Seth honestly hadn’t thought about it. He’d come for a visit. Luke had persuaded him to stay. The town had been eager to hire someone with his background as a medic. He’d felt accepted from the beginning.
“I guess I thought if I did my job, that would be enough,” he said.
“That’s because you didn’t burn a lot of bridges when you left,” she said, a rueful expression on her face. “I need to make up for some of the things I said about this town. I couldn’t wait to get away. Other than Luke and my friendship with Hannah, this place held nothing but bad memories for me.”
“And yet you came back.”
“Perspective,” she said. “Maturity. I’m the first to admit I didn’t see the big picture back then.”

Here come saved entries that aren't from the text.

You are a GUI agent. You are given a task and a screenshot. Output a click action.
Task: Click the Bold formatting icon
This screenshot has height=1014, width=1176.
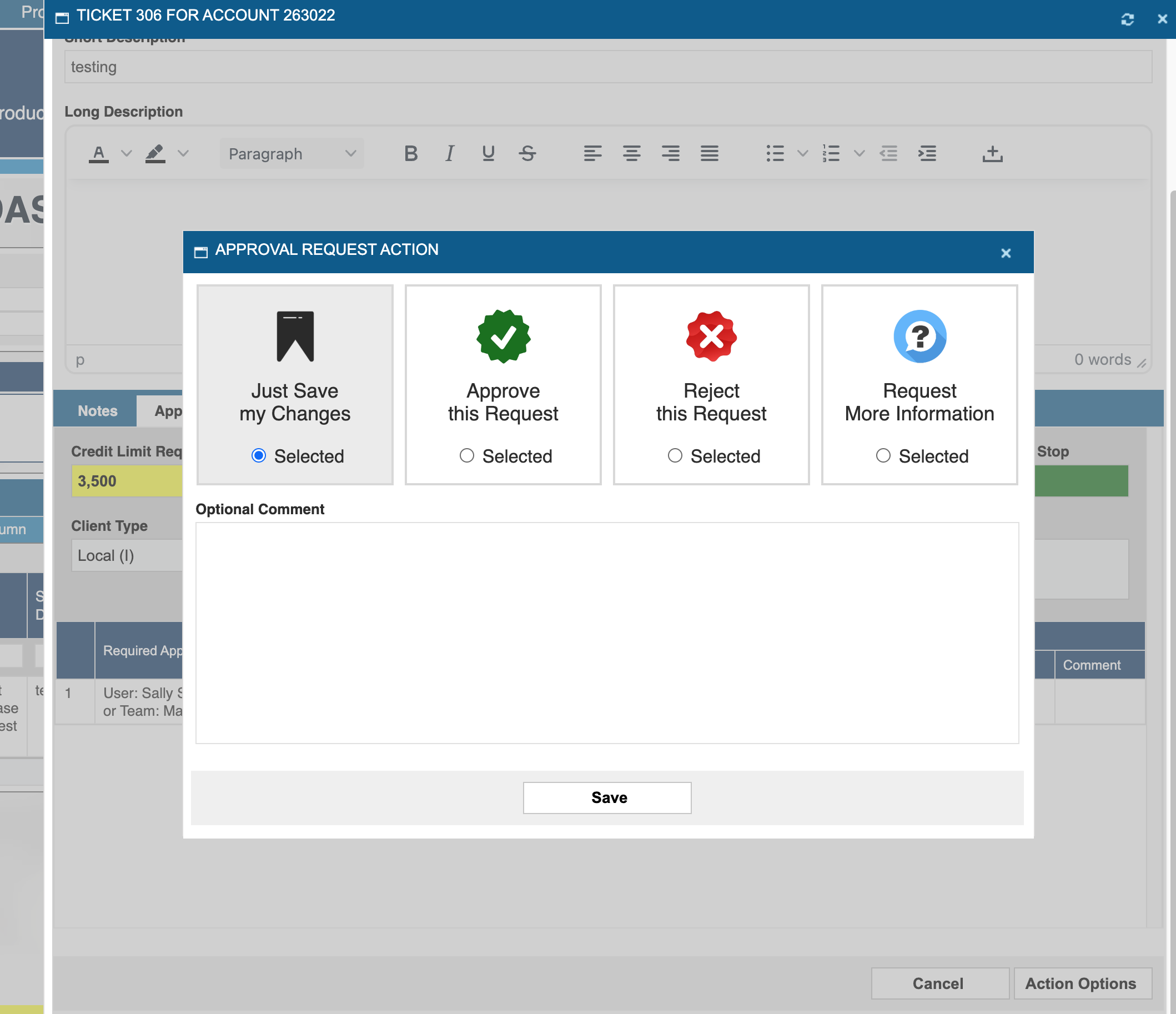(411, 153)
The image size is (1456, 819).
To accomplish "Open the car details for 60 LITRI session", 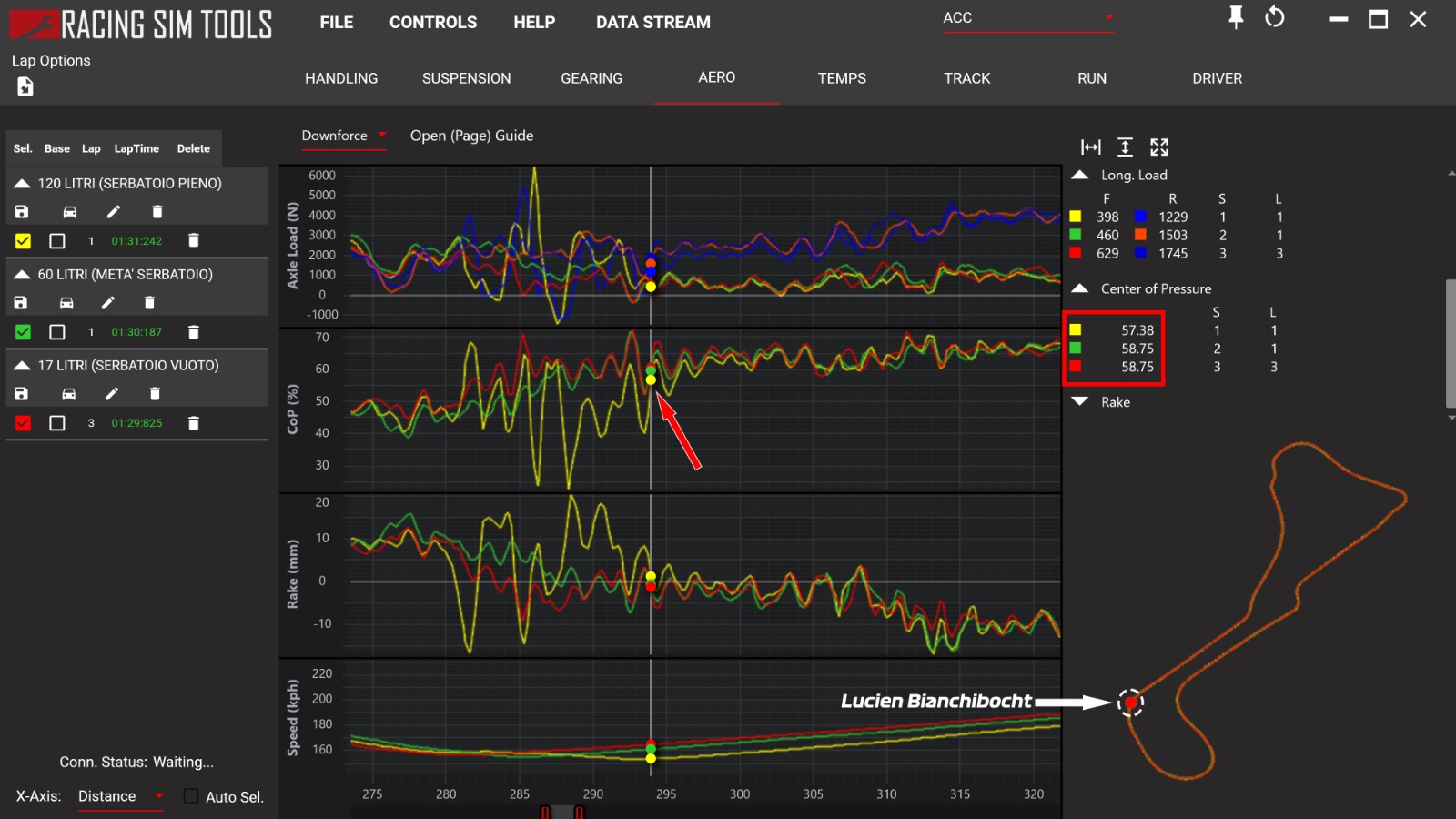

He admired her honesty, but he wondered if she wasn’t deluding herself, just as Luke had warned. Had she really changed so much?
“Are you sure Seaview Key is what you’re looking for?” he asked, trying to reconcile it with the sophisticated woman sitting beside him. Was it possible for her to forego the lifestyle she’d obviously had in the Florida Panhandle?
“Can I say it with absolute certainty?” she asked. “No, but I’m hoping I’ve gotten it right this time. I liked the person I was back then a whole lot more than the person I’ve become.”
“You seem just fine to me now,” he told her in all honesty.
She smiled at that. “You’re sweet to say that.”
Sweet? Seth nearly groaned at that. Women didn’t call men they were interested in sweet. Recognizing that made this desire he had to seduce her about as wildly inappropriate as anything that had ever occurred to him before. He really, really needed another one of those annoying lectures from Luke before he did something incredibly stupid.